The Goals of Positive Discipline

Positive discipline puts the focus on the long term, understanding that the child's behavior, what we observe (crying, having a tantrum, ...) is only the tip of the iceberg, but that below her, there are deeper feelings, needs and beliefs that are forged in the child based on the decisions that are taking.

If we abandon the urge to immediately correct misbehavior, we can proceed to validate the child's feelings, and connect before correcting, trying to understand the interpretation that the children they do about themselves and about the world, and what they are feeling, thinking and deciding in each moment to survive and thrive in the world. One more step to get closer and empathize with them!

Positive discipline is thus based on orAn education that does not use rewards, but does motivate and encourage.
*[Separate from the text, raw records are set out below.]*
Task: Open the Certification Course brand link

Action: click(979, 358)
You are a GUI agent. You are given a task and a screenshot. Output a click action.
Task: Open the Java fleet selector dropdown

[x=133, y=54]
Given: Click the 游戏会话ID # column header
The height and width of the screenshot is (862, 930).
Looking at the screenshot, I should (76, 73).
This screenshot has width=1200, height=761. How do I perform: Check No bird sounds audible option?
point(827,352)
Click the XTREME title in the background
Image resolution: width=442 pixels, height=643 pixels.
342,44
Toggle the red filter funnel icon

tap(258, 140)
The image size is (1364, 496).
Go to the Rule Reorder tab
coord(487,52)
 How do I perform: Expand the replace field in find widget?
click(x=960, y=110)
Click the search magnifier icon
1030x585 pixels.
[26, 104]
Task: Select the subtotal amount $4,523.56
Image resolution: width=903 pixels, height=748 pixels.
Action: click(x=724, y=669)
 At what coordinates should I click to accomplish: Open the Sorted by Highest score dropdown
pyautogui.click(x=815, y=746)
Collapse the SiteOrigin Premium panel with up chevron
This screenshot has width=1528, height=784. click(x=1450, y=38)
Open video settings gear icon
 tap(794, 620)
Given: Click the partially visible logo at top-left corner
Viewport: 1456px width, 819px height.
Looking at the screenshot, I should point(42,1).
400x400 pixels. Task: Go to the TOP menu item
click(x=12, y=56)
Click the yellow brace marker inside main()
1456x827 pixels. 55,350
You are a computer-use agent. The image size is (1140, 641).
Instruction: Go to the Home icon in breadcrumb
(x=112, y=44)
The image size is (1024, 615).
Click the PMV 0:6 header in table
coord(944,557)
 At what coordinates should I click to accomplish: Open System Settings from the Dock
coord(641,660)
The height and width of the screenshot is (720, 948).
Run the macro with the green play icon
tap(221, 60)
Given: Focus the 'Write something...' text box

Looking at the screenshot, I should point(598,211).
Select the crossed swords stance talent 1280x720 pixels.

An education that does not punish, but does focus on solutions. An education in which limits are as necessary to guide children as love and respect. Because, as Jane Nelsen, the leading figure in the dissemination of this methodology, said, whose absurd idea was that in order for a child to behave well, they must first be made to feel bad?

And that's what we make a child feel when we use punishment, which we can summarize in 4 Rs: resentment, desire for revenge, rebellion, and withdrawal (feelings of inferiority and low self-esteem).

In short, an education that models skills, which teaches the courage to be imperfect accompanying through trust, which takes into account the needs of children and respects childlike nature, which encourages the child so that little by little he learns self-regulation skills and becomes a competent, capable, and self motivated.